The administration quickly asked the U.S. Supreme Court for emergency relief, seeking to lift the lower court's restraints. On Dec. 23, 2025, the justices declined to stay Perry's order, concluding at that preliminary stage that the government had not shown statutory authority to federalize the Guard for domestic law-enforcement work.

The unsigned order is posted on the court's website at the Supreme Court.

Why the Case Was Dismissed

On Feb. 6, federal defendants moved to dismiss, arguing that the case had become moot because the Guard units had been demobilized and there were no concrete plans to send them back. In their view, the controversy had ended the moment the troops stood down.

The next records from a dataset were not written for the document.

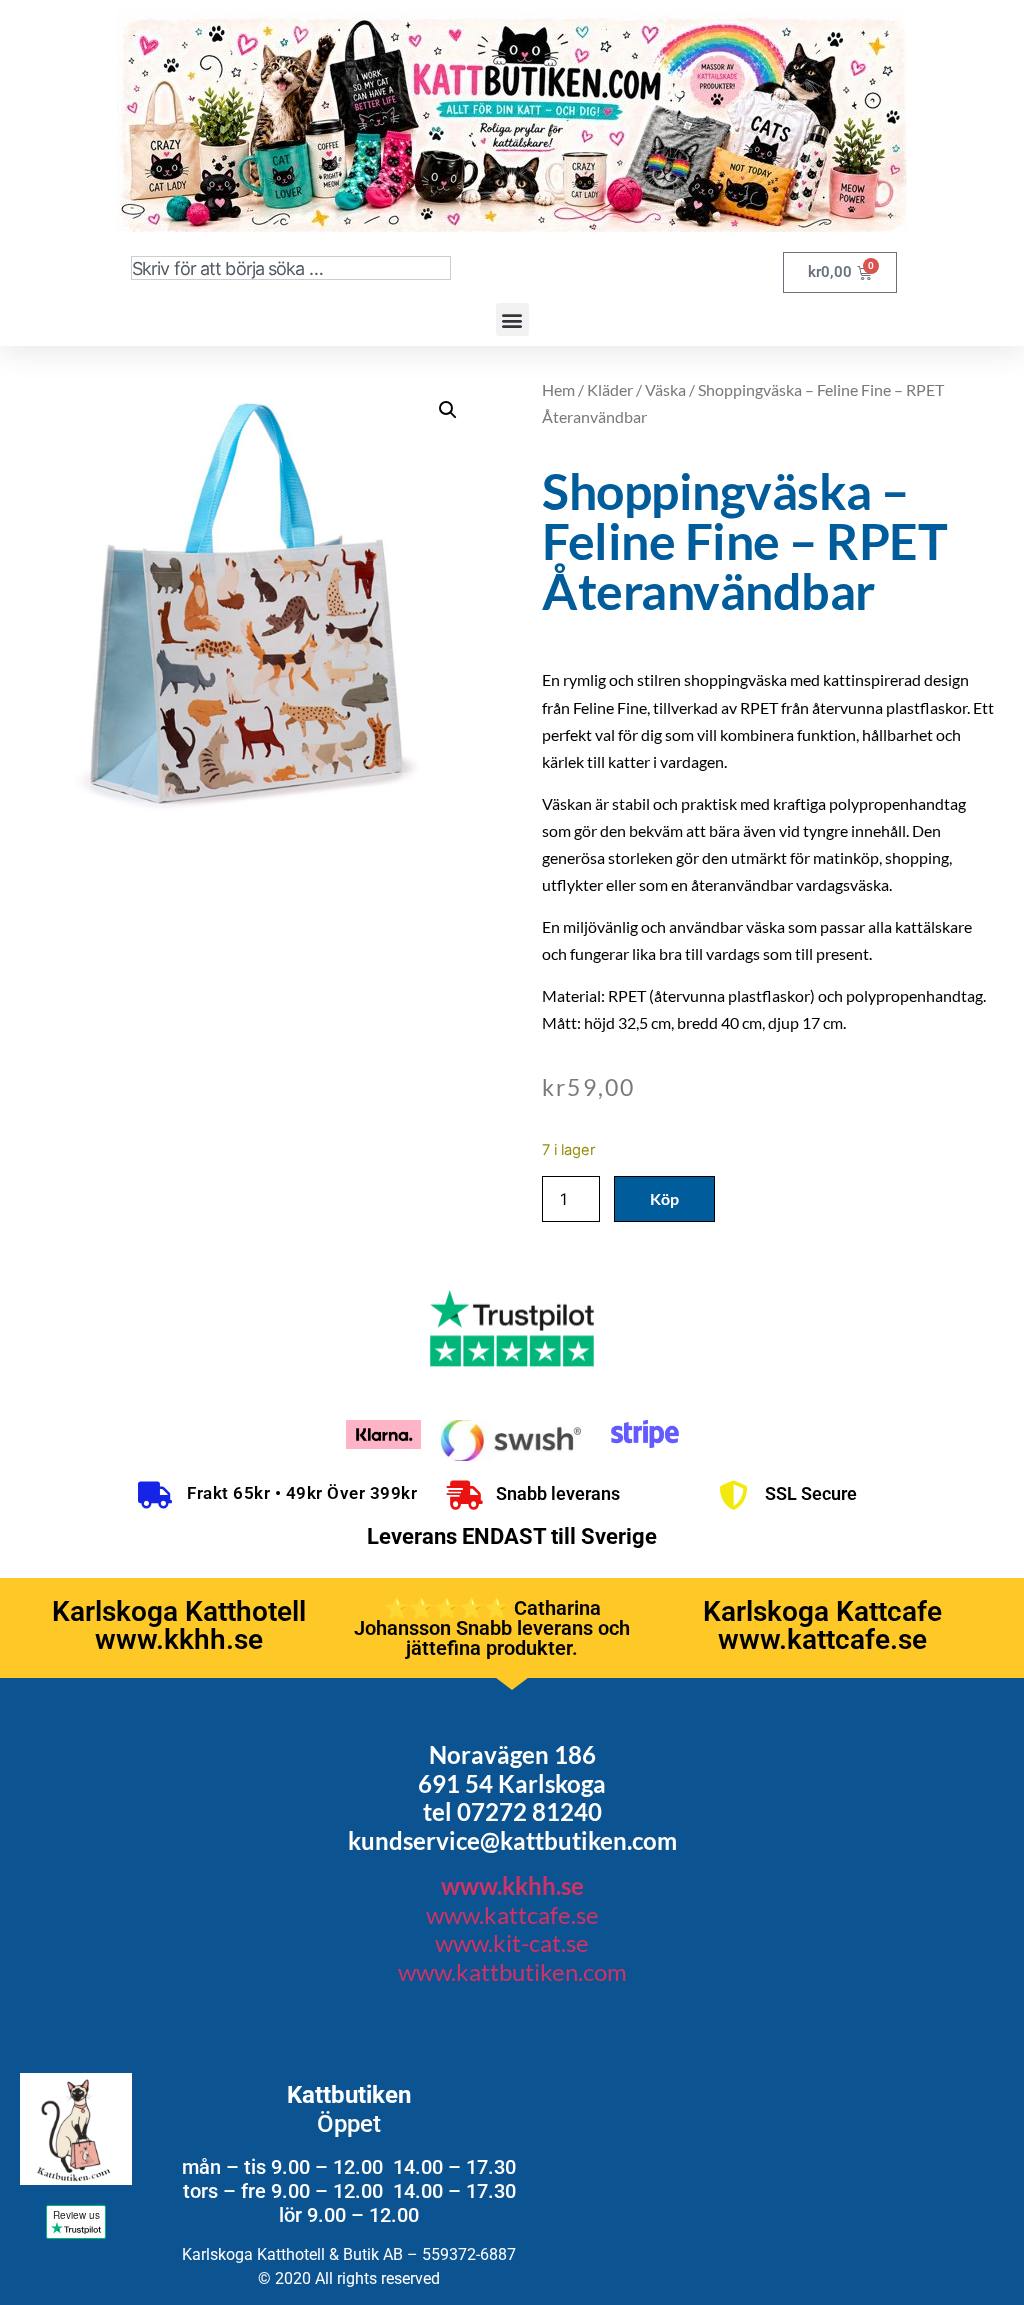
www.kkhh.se (512, 1885)
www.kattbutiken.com (512, 1971)
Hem (558, 389)
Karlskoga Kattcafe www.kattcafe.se (822, 1625)
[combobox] (291, 268)
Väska (665, 389)
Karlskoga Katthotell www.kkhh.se (179, 1625)
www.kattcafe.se (512, 1914)
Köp (664, 1198)
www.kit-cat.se (512, 1942)
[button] (512, 319)
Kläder (610, 389)
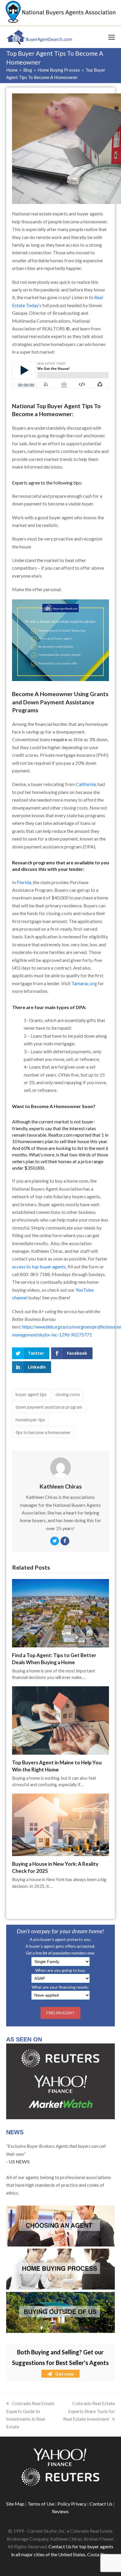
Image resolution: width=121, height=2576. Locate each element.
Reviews (60, 2511)
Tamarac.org (84, 983)
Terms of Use (41, 2503)
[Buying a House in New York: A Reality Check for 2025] (60, 1824)
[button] (111, 37)
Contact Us (101, 2503)
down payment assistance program (49, 1407)
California (86, 784)
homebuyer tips (30, 1419)
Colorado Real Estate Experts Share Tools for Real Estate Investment (89, 2411)
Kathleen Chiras (60, 1486)
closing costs (68, 1394)
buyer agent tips (31, 1394)
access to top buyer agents (39, 1266)
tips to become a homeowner (43, 1432)
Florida (24, 882)
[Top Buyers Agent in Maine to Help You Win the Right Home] (60, 1720)
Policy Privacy (72, 2503)
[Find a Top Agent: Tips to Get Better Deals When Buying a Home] (60, 1612)
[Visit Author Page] (60, 1467)
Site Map (15, 2503)
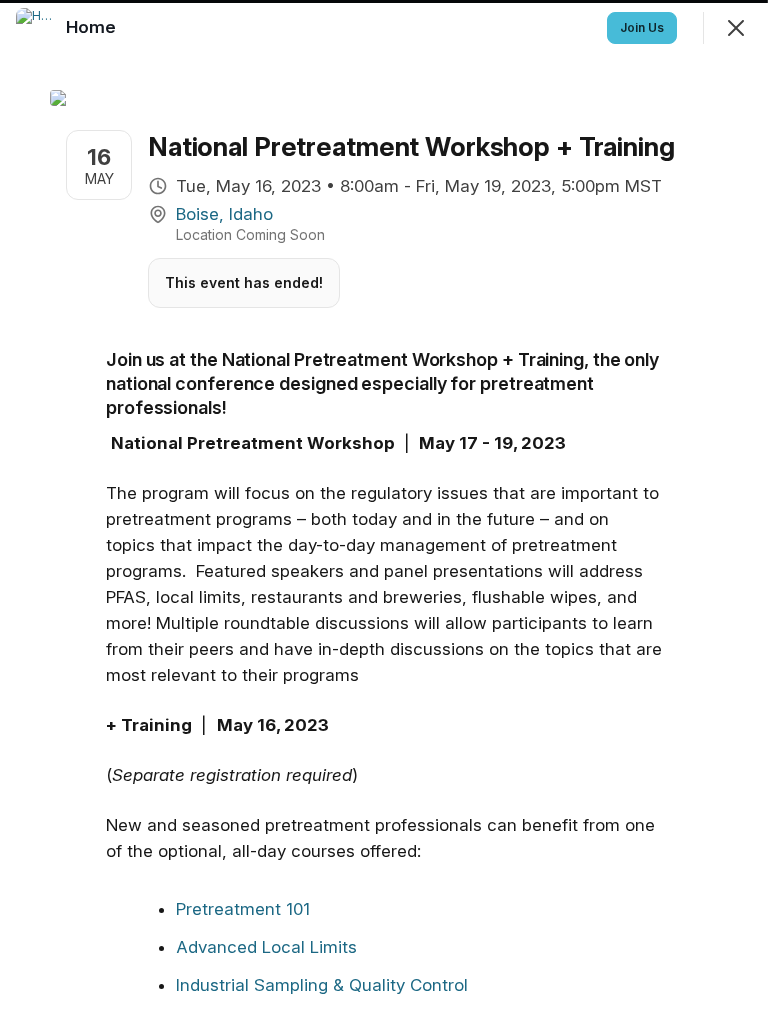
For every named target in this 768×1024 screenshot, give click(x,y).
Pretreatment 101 (243, 909)
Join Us (642, 27)
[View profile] (36, 28)
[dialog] (384, 512)
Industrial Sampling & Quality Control (322, 985)
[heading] (93, 27)
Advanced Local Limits (266, 947)
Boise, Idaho (224, 214)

Plaintiffs pushed back, pointing to public statements from the White House that, they said, left the door open to future mobilizations and kept the dispute alive. The filings and procedural back-and-forth are laid out in the civil-litigation record at the Civil Rights Litigation Clearinghouse.

Legal Implications

Attorneys watching the case say the dismissal underscores how reluctant federal courts are to hand down advisory rulings, and how forcefully the mootness doctrine kicks in when the real-world conditions that sparked a lawsuit fade away.

The order does not prevent Illinois or Chicago from appealing, nor does it stop them from returning to court if federal officials again move to federalize and redeploy the Guard, according to the Chicago Tribune.

For now, the ruling means federally controlled Guard troops will not be sent to patrol Chicago streets, something city and state leaders are treating as a win for local authority. Federal lawyers, for their part, have signaled they may explore other legal avenues, leaving open the possibility that the broader constitutional fight over domestic troop deployments could return to the spotlight.